No, but your mother may be required to report this transaction to the IRS as a taxable gift to you. Generally, a taxable gift is any property transferred for less than adequate and full consideration.
Generally, an individual must file a gift tax return (Form 709, United States Gift (and Generation-Skipping Transfer) Tax Return) for the year of the gift, if any of the following apply:
- The individual gave gifts to at least one person (other than his or her spouse) that are more than the annual exclusion amount for the year. The annual exclusion amount for 2019 and 2020 is $15,000.
- The individual and his or her spouse are splitting all gifts made by each other during the calendar year. An individual may make a gift of the individual’s own property but treat the gift as having been made half by the individual and half by his or her spouse for Federal gift tax purposes, but only if both the individual and his or her spouse file a gift tax return (Form 709) consenting to this treatment for all gifts made during the calendar year. See Instructions for Form 709 for exceptions to consenting spouse’s filing requirements.

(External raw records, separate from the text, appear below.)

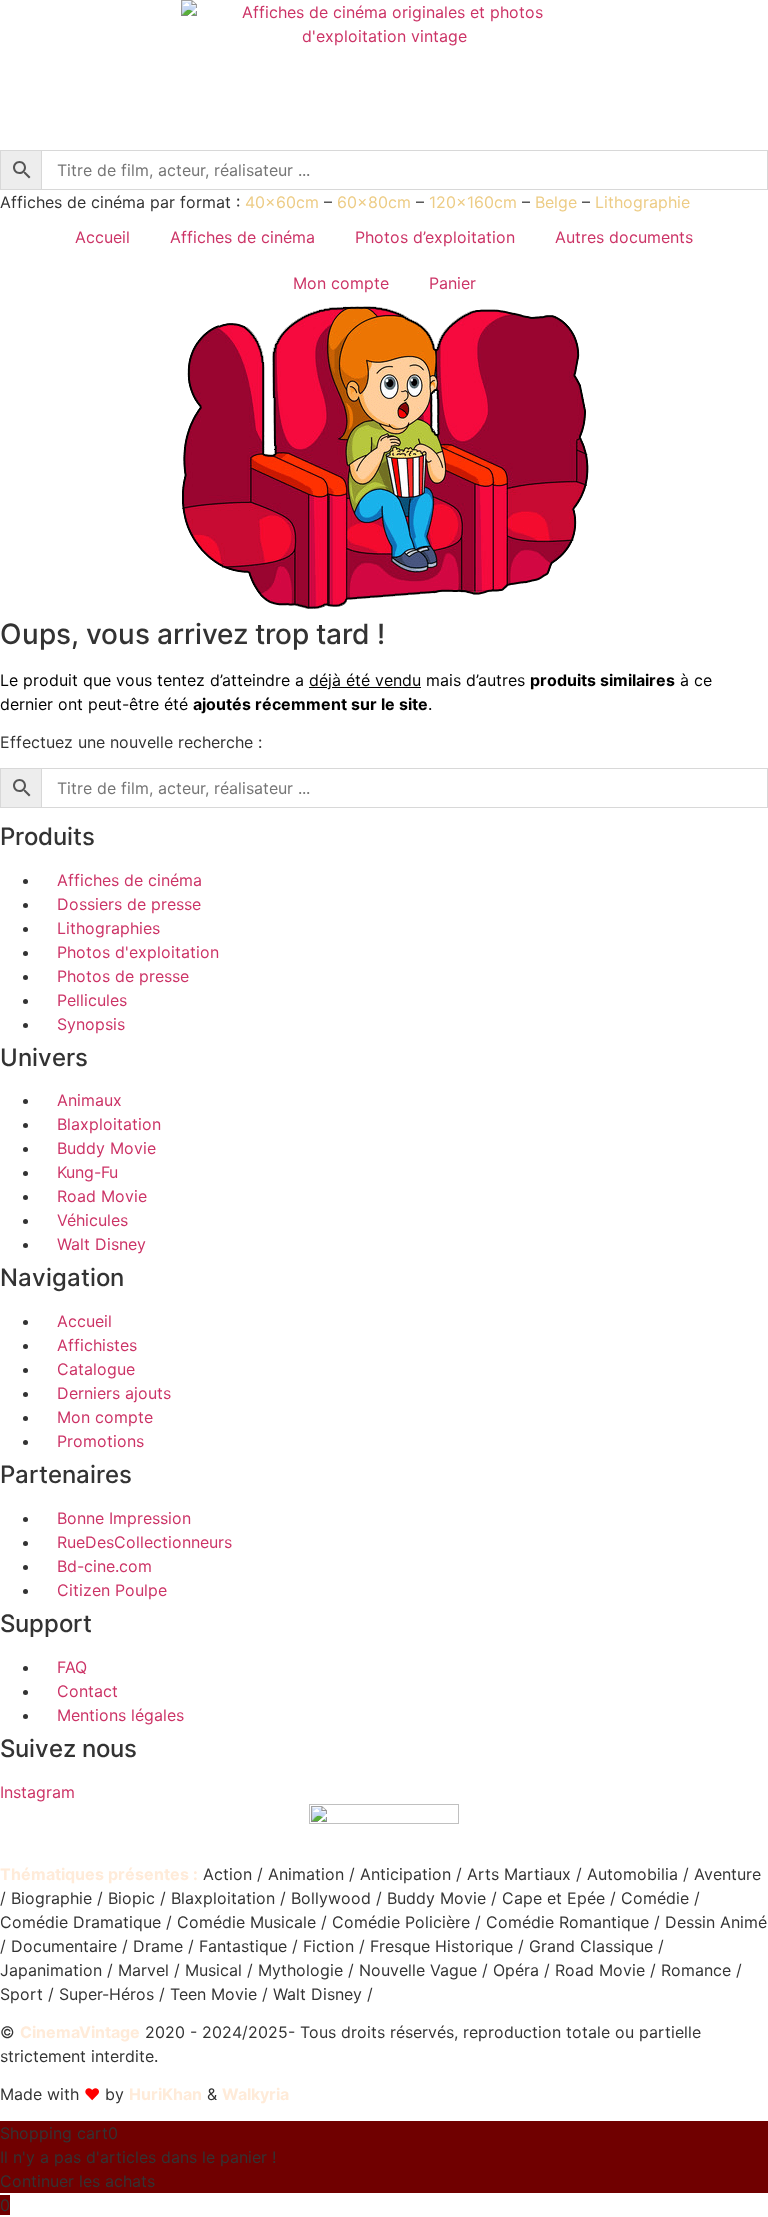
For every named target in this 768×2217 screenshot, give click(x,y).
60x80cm (374, 202)
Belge (556, 202)
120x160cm (473, 202)
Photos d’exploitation (435, 237)
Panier (452, 283)
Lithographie (642, 202)
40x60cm (282, 202)
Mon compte (341, 283)
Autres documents (624, 237)
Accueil (102, 237)
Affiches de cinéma (242, 237)
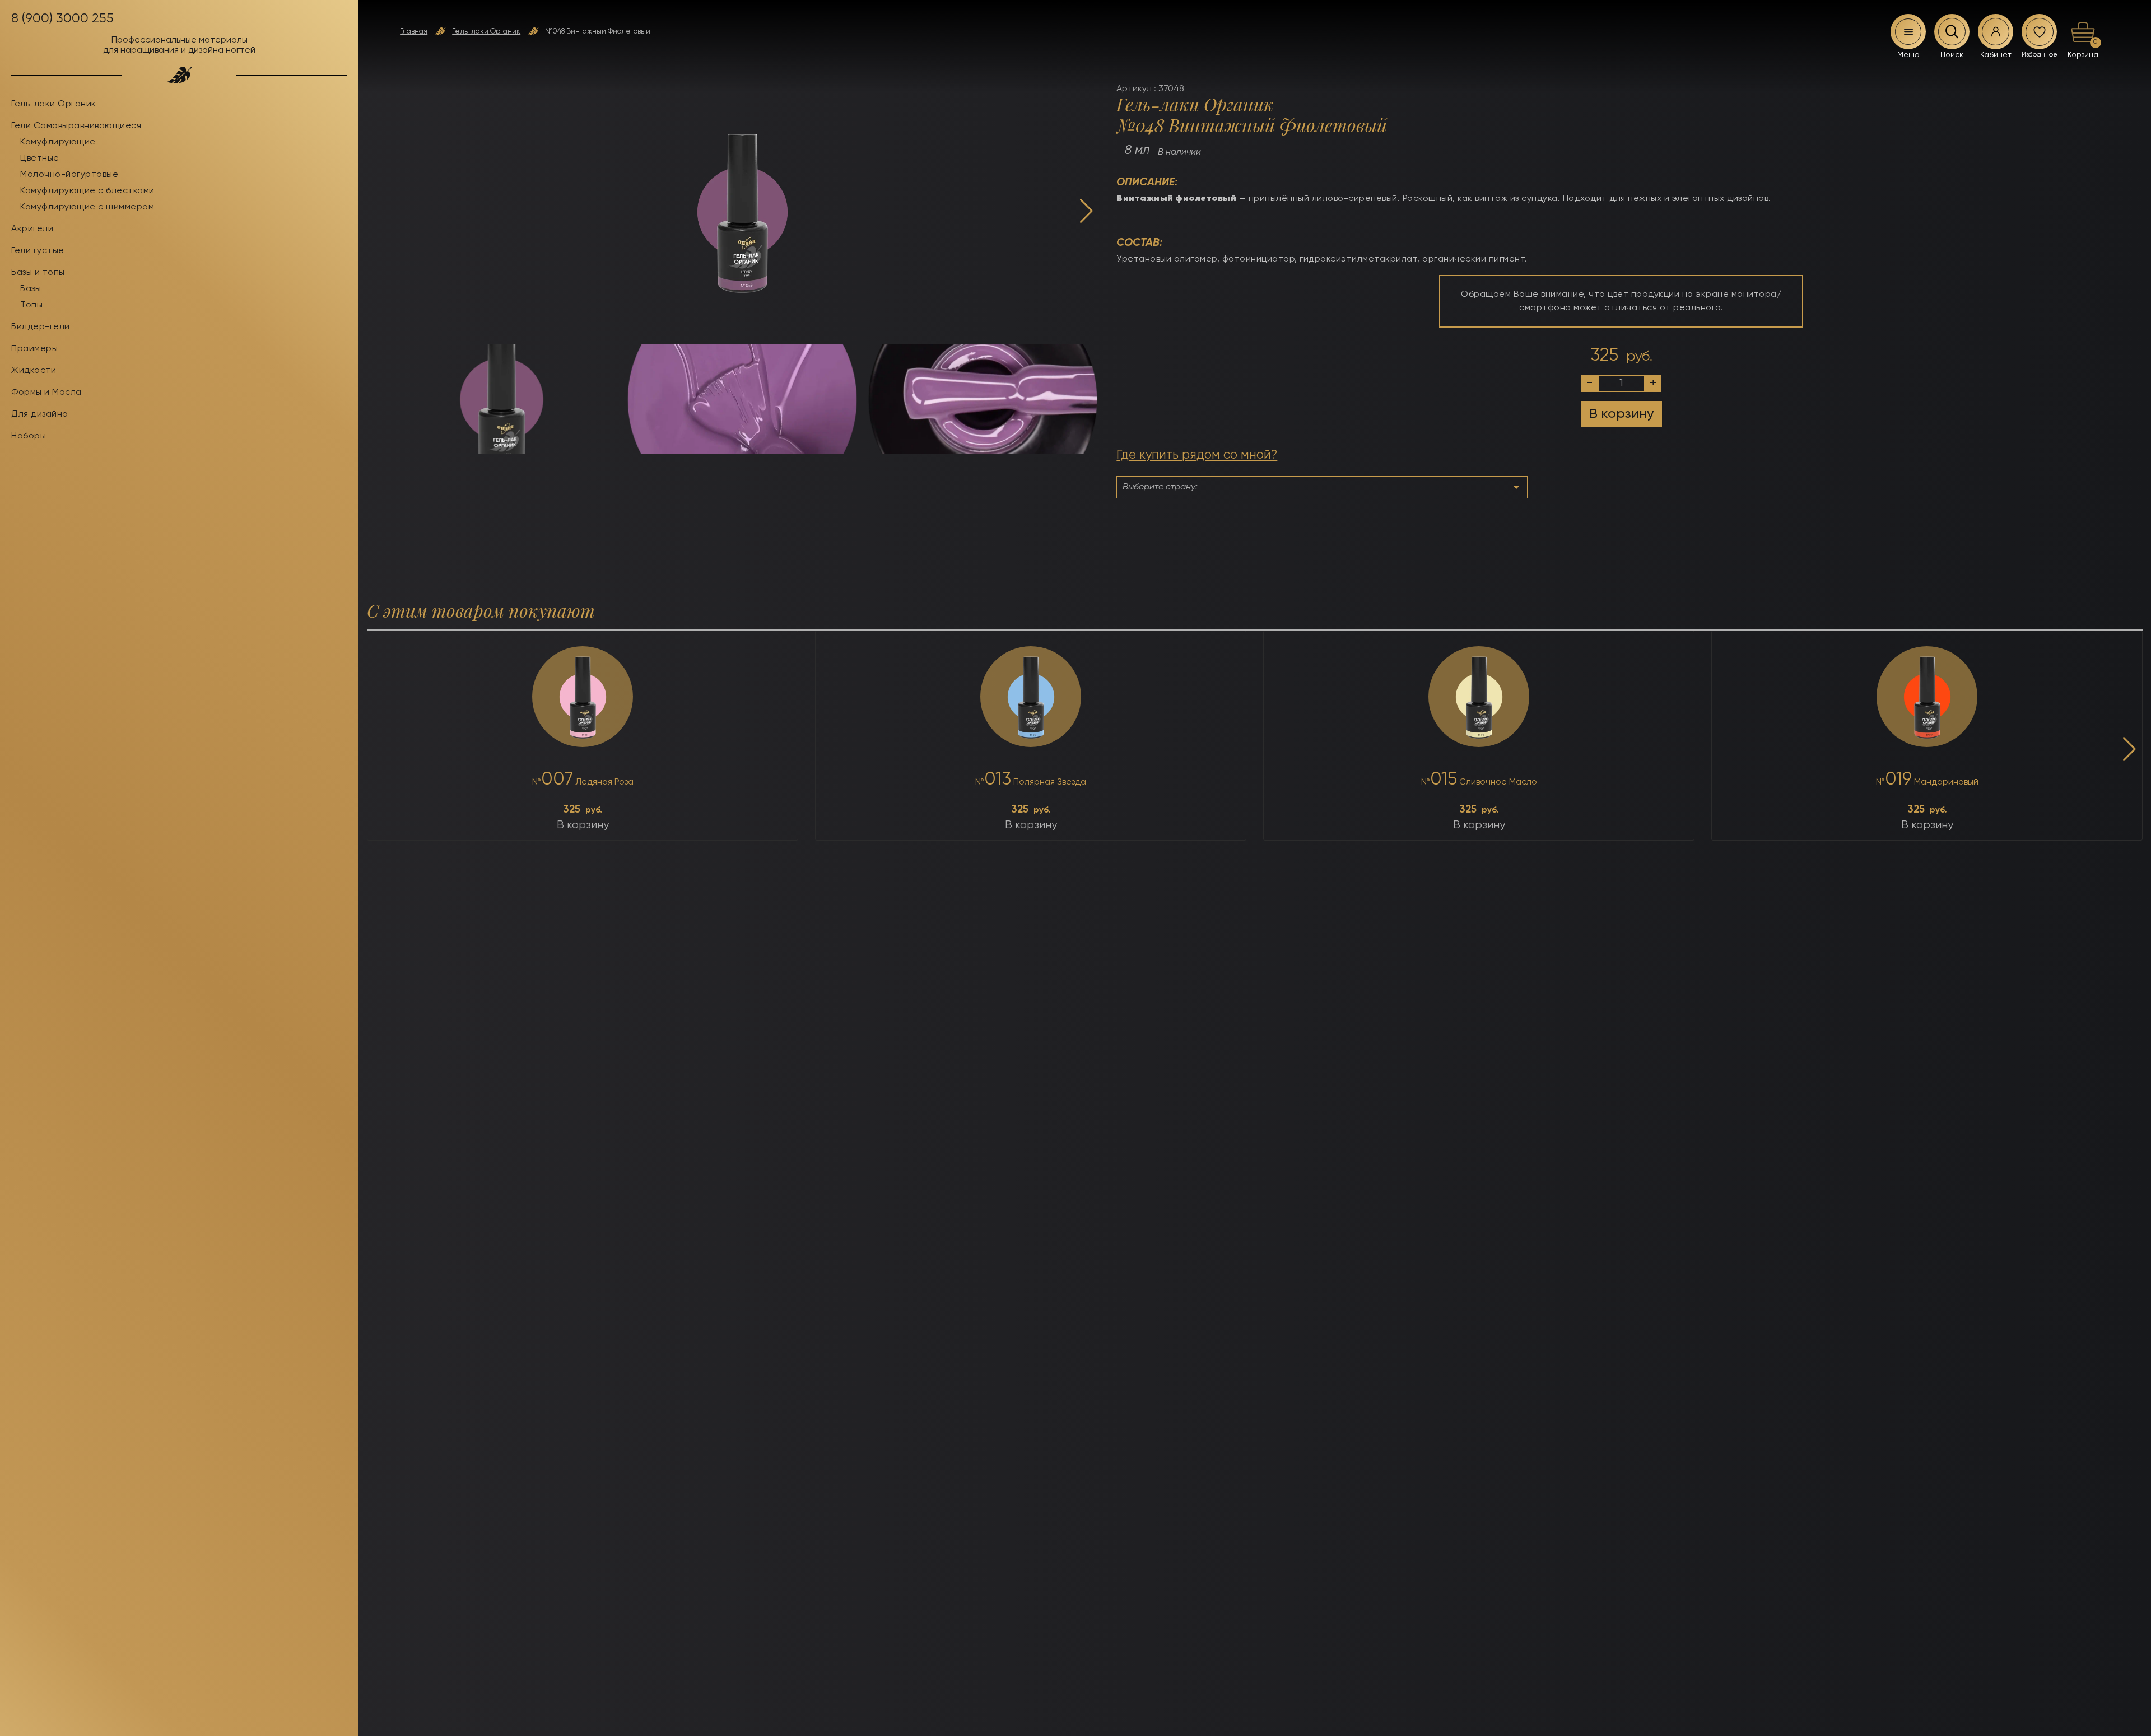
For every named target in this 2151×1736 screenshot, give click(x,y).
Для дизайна (39, 414)
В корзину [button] (583, 825)
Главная (413, 31)
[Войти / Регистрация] (1995, 31)
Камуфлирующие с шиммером (87, 207)
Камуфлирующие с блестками (87, 190)
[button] (1086, 211)
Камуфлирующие (58, 142)
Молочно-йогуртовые (69, 174)
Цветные (39, 158)
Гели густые (37, 250)
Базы (30, 288)
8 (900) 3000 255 (62, 18)
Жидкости (33, 370)
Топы (31, 305)
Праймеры (34, 348)
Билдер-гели (40, 327)
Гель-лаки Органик (486, 31)
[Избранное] (2040, 32)
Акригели (32, 229)
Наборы (28, 436)
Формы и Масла (46, 392)
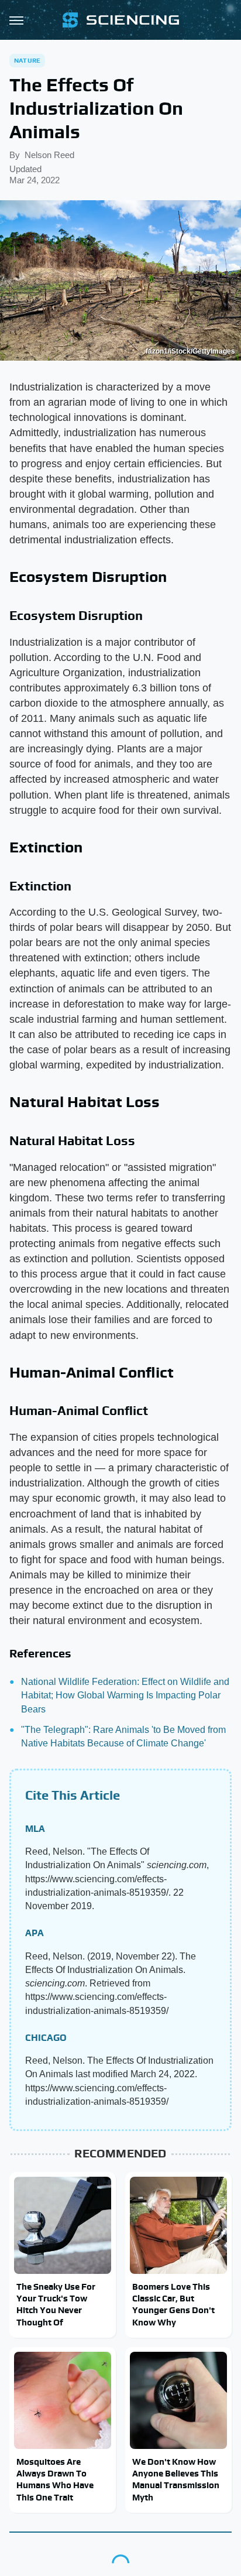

- The individual gave someone (other than his or her spouse) a gift of a future interest that the donee cannot actually possess, enjoy, or receive income from until some time in the future.
- The individual gave his or her spouse an interest in property that will end by some future event.
Note: If any of the above conditions apply, that individual must file a gift tax return (Form 709) even if a gift tax is not payable. See the Instructions for Form 709 and Publication 559, Survivors, Executors, and Administrators for additional information on gifts.